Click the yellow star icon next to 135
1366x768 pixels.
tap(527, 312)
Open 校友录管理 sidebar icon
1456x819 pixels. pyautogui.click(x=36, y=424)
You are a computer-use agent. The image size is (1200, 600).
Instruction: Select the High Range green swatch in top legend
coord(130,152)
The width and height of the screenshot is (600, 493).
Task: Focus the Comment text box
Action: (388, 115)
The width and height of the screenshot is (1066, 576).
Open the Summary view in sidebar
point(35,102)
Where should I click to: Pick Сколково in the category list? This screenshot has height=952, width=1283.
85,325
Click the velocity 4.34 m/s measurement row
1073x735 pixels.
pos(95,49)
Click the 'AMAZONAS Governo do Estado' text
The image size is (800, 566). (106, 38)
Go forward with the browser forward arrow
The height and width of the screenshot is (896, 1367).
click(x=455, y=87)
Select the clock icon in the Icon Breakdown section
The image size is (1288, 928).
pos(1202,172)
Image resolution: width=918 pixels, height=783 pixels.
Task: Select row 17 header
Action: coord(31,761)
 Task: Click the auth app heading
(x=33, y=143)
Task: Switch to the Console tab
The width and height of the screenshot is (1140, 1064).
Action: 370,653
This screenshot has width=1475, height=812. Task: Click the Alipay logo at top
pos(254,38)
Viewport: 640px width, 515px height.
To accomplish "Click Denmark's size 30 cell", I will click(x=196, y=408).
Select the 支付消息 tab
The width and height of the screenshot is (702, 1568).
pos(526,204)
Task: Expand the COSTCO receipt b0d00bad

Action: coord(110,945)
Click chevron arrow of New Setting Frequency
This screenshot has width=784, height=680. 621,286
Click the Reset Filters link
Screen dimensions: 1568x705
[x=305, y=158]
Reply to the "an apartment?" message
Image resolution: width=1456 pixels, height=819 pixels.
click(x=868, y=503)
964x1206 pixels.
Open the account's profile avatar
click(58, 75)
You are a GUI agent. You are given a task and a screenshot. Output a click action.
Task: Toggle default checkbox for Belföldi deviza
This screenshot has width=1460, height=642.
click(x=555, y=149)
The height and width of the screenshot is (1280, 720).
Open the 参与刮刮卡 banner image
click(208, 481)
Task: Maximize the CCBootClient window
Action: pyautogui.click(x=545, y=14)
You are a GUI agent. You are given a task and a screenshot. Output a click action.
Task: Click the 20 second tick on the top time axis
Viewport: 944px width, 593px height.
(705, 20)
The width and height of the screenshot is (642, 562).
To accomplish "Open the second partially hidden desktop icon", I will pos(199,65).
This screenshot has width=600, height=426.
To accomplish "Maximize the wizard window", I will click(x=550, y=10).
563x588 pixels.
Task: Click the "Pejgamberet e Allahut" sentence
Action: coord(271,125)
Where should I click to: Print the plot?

Work required -> Copy the lines above, from the line with "Click the 'AMAZONAS Governo do Estado' text" to the line with "pos(254,38)", both included.

Result below ->
Click the 'AMAZONAS Governo do Estado' text
The image size is (800, 566). (106, 38)
Go forward with the browser forward arrow
The height and width of the screenshot is (896, 1367).
click(x=455, y=87)
Select the clock icon in the Icon Breakdown section
The image size is (1288, 928).
pos(1202,172)
Image resolution: width=918 pixels, height=783 pixels.
Task: Select row 17 header
Action: coord(31,761)
 Task: Click the auth app heading
(x=33, y=143)
Task: Switch to the Console tab
The width and height of the screenshot is (1140, 1064).
Action: 370,653
This screenshot has width=1475, height=812. Task: Click the Alipay logo at top
pos(254,38)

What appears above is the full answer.